METR should test for a 99.9% task completion rate (in addition to the current 80% and 50%). A key missing ingredient holding back LLM economic impact is that they're just not robust enough. This can be viewed analogously to the problem of self-driving. Every individual component of self-driving is ~solved, but stringing them together results in a non-robust final product. I believe that automating research/engineering completely will require nines of reliability that we just don't have. And testing for nines of reliability could be done by giving the model many very short time horizon tasks and seeing how it performs.
This can be further motivated by considering what happens if we string together tasks with a non-99.99...% completion rate. Say we take the GPT 5.1 codex max result. METR claims this model has a 50% time horizon of 2 hours and 40 minutes. Say we tell the model to do task A which is 2 hours and 40 minutes. P(A) = 0.5. Now if the model decides it needs to do task B to further it's research, we have P(B) = 0.5. P(A, B) = P(A)P(B) = 0.25 (These events are not independent, but I express them as such for illustrative effect). We can then consider task C, D, E, etc. This holds even for higher completion rates of 80%. Once we get up to 99.9%, we have P(A) = 0.999, P(B) = 0.999, P(A, B) = P(A)P(B) = ~0.998... This is where we can really start seeing autonomous research imo.
It would be interesting to benchmark humans at 99.9% task completion rate and see what their task length is.
(Disclaimer: I am not completely sure of METR's methodology for determining task length)
Unfortunately the available benchmark tasks do not allow for 99%+ reliability measurements. Because we don't have 1,000 different one-minute tasks the best we could do would be something like whether GPT5.1 can do all 40 tasks 25 times each with perfect reliability. Most likely it will succeed at all of them because we just don't have a task that happens to trip it up.
As for humans' 99.9%, at a granular enough level it would be 0.2 seconds (typing one keystroke) because few people have higher than 99.9% accuracy. But in the context of a larger task, we can correct our typos, so it isn't super relevant.
A key missing ingredient holding back LLM economic impact is that they're just not robust enough.
I disagree with this in this particular context. We are looking at AI companies trying to automate AI automation via AIs. Most tasks in AI R&D don't require much reliability, I don't know the distribution of outcomes in ML experiments but I reckon a lot of them are basically failures/have null results, but the distribution of the impact of such experiments has a long tail [1] . Also ML experiments don't have many irreversible parts, AI R&D researchers aren't like surgeons where mistakes have huge costs: Any ML experiment can be sandboxed, given a bounded amount of resources, shut down when it takes up too much. You need high reliability when the cost of failure is necessarily very high, but when running ML experiments that's not the case.
Edit: Claude 4.5 Sonnet gives feedback on my text above, says that the search strategy matters if we're looking at ML engineering. If it's breadth-first & innovations don't require a deep tree to go down, then low reliability is fine. But if we need to combine ≥4 innovations in a depth-first search then reliability matters more.
I don't think this is a crux for me but learning that it's a thin-tailed distribution would make me at least think about this problem a bit more. Claude claims hyperparameter tunes have lognormal returns (shifted so that the mean is slightly below baseline). ↩︎
Claude's rebuttal is exactly my claim. If major AI research breakthroughs could be done in 5 hours, then imo robustness wouldn't matter as much. You could run a bunch of models in parallel and see what happens (this is part of why models are so good at olympiads), but an implicit part of my argument/crux is that AI research is necessarily deep (meaning you need to string some number of successfully completed tasks together such that you get an interesting final result).

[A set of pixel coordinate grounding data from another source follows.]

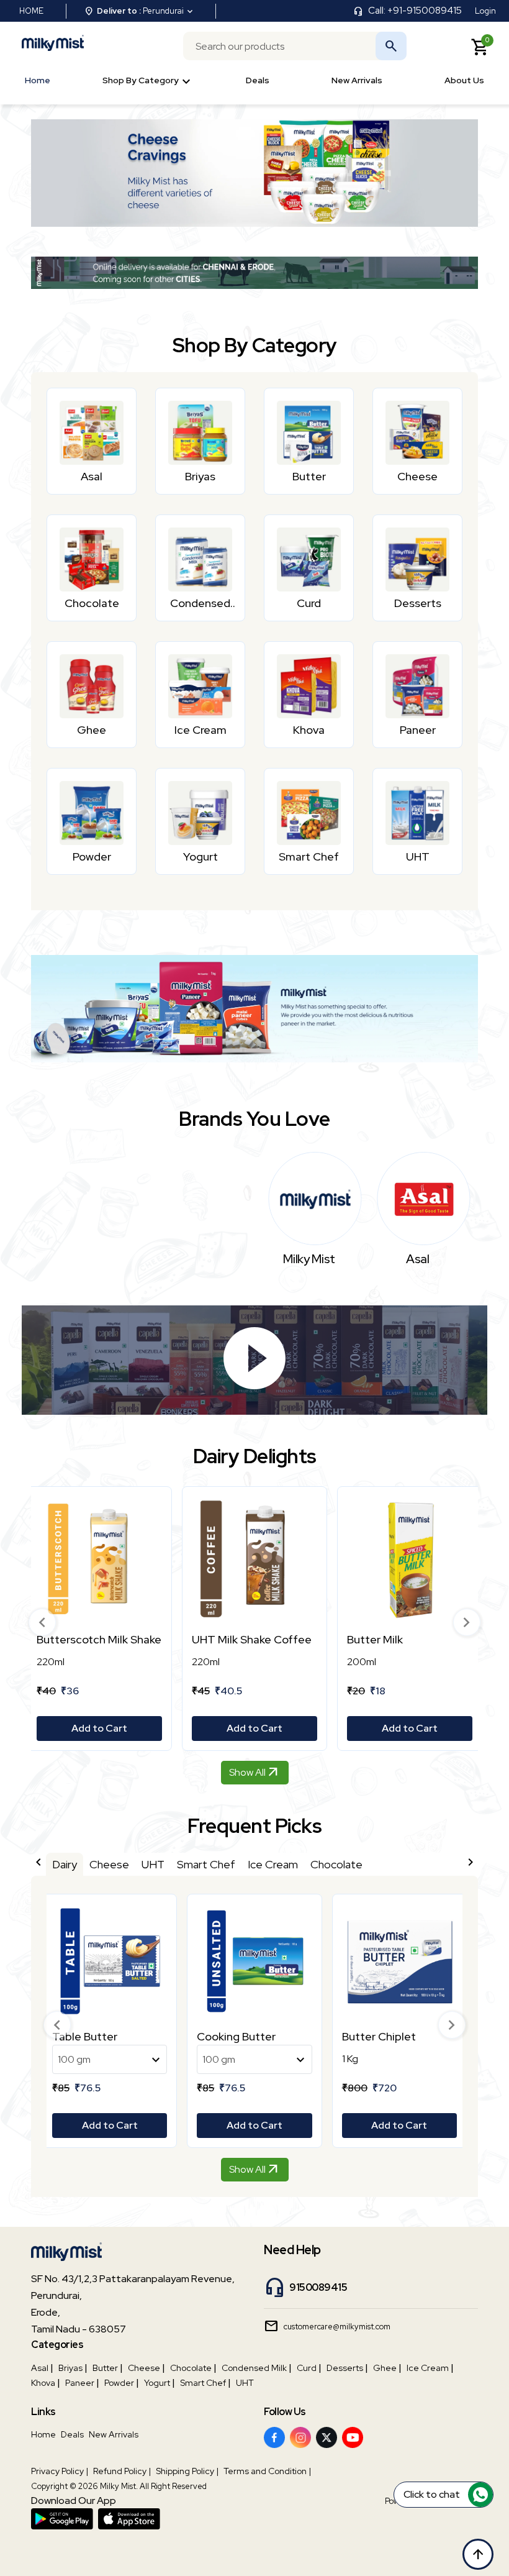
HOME (31, 11)
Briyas (70, 2367)
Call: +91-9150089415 (415, 10)
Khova (43, 2382)
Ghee (385, 2367)
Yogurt (157, 2382)
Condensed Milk (254, 2367)
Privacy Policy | (59, 2471)
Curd (307, 2367)
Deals (257, 80)
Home (37, 80)
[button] (42, 1622)
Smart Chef (203, 2382)
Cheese (144, 2367)
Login (485, 11)
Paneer (79, 2382)
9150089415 (318, 2287)
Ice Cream (428, 2367)
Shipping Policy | (187, 2471)
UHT (245, 2382)
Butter (105, 2367)
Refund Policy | (122, 2471)
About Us (464, 80)
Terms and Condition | (267, 2471)
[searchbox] (295, 46)
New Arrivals (356, 80)
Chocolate (191, 2367)
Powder (119, 2382)
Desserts (345, 2367)
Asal (39, 2367)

And if the model messes up one part, your chain breaks. Not only does this give you weird results, but it breaks your chain of causality[1], which is essential for AI research.

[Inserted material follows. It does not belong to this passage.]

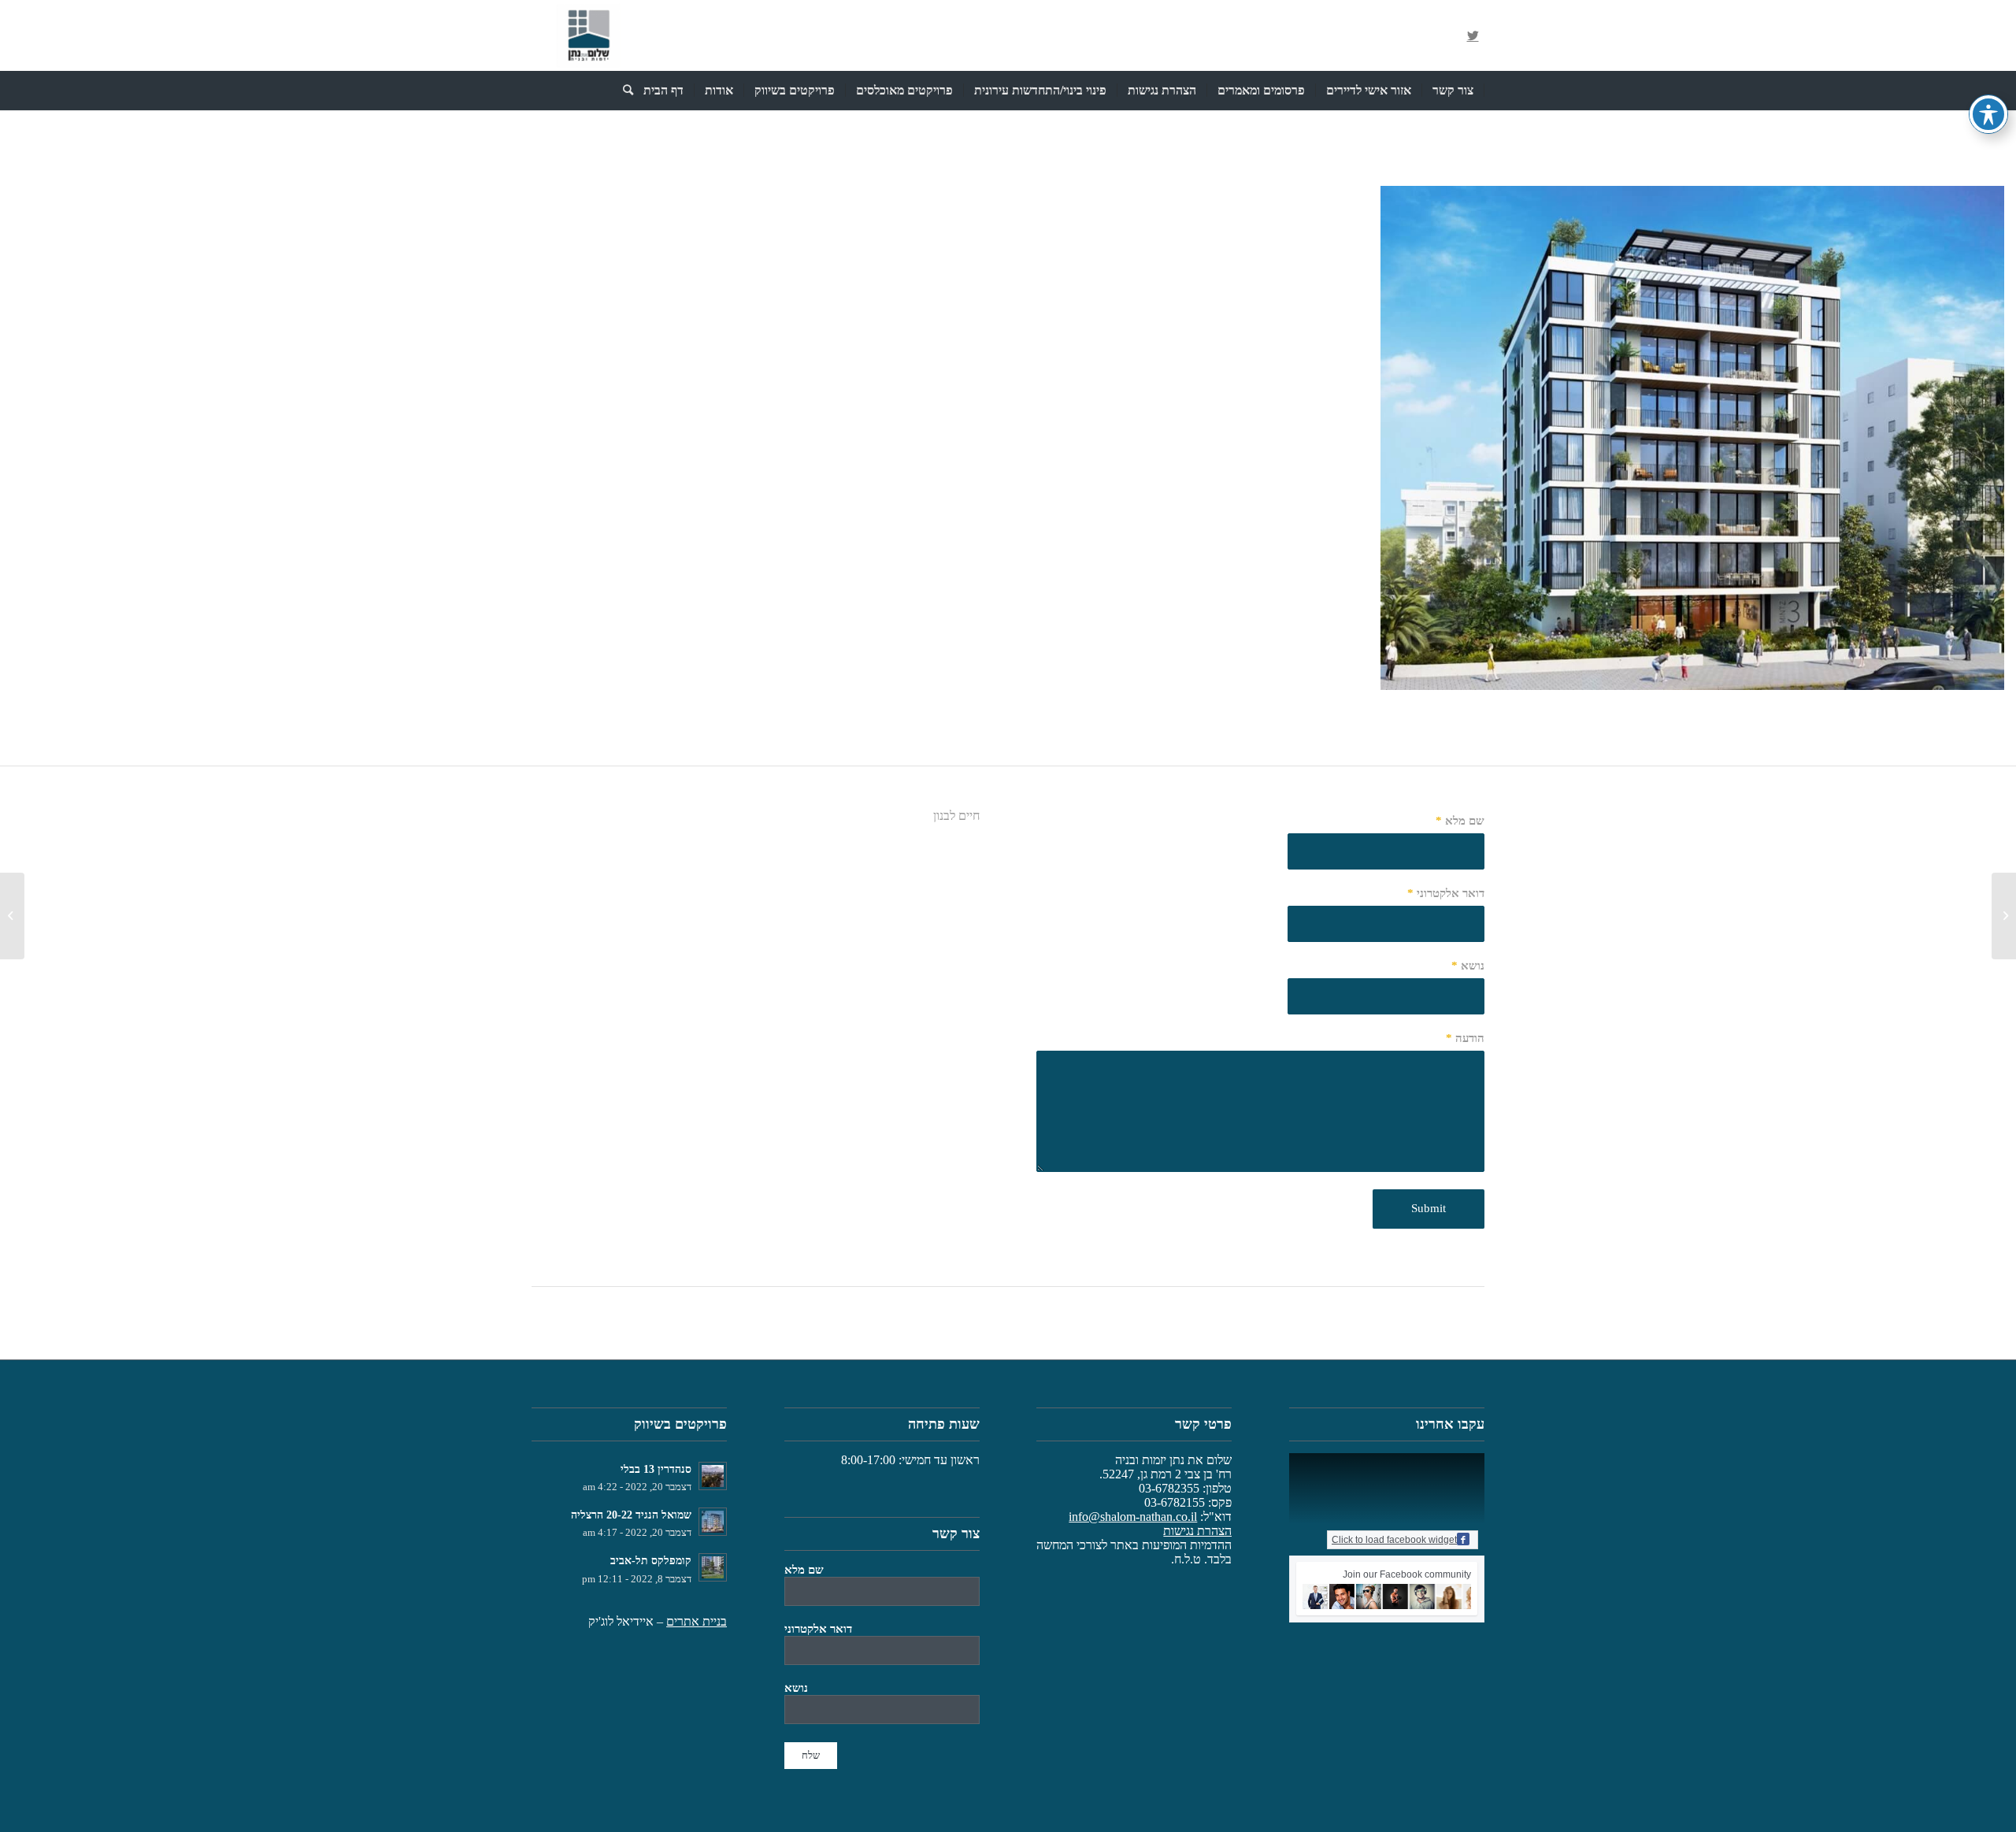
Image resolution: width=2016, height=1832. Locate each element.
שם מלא (1460, 820)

I've also tried doing "vibe AI researching" (no human in the loop) with current models and I find it just fails right away. If robustness doesn't matter, why don't we see current models consistently making AI research breakthroughs at their current 80% task completion rate?
A counterargument to this is that if METR's graph trend keeps up, and task length gets to some threshold, I'll call it a week for example, then you don't really care about P(A)P(B)P(C)..., you can just do the tasks in parallel and see which one works. (However, if my logic holds, I would guess that METR's task benchmark hits a plateau at some point before doing full-on research at least with current model robustness)
By chain of causality, I mean that I did task A. If I am extremely confident that task A is correct I can then do a search from task A. Say I stumble on some task B, then C. If I get an interesting result from task C, then I can keep searching from there so long as I am confident in my results. I can also mentally update my causal chain by some kind of ~backprop. "Oh using a CNN in task A, then setting my learning rate to be this in task B, made me discover this new thing in task C so now I can draw a generalized intuition to approach task D. Ok this approach to D failed, let me try this other approach".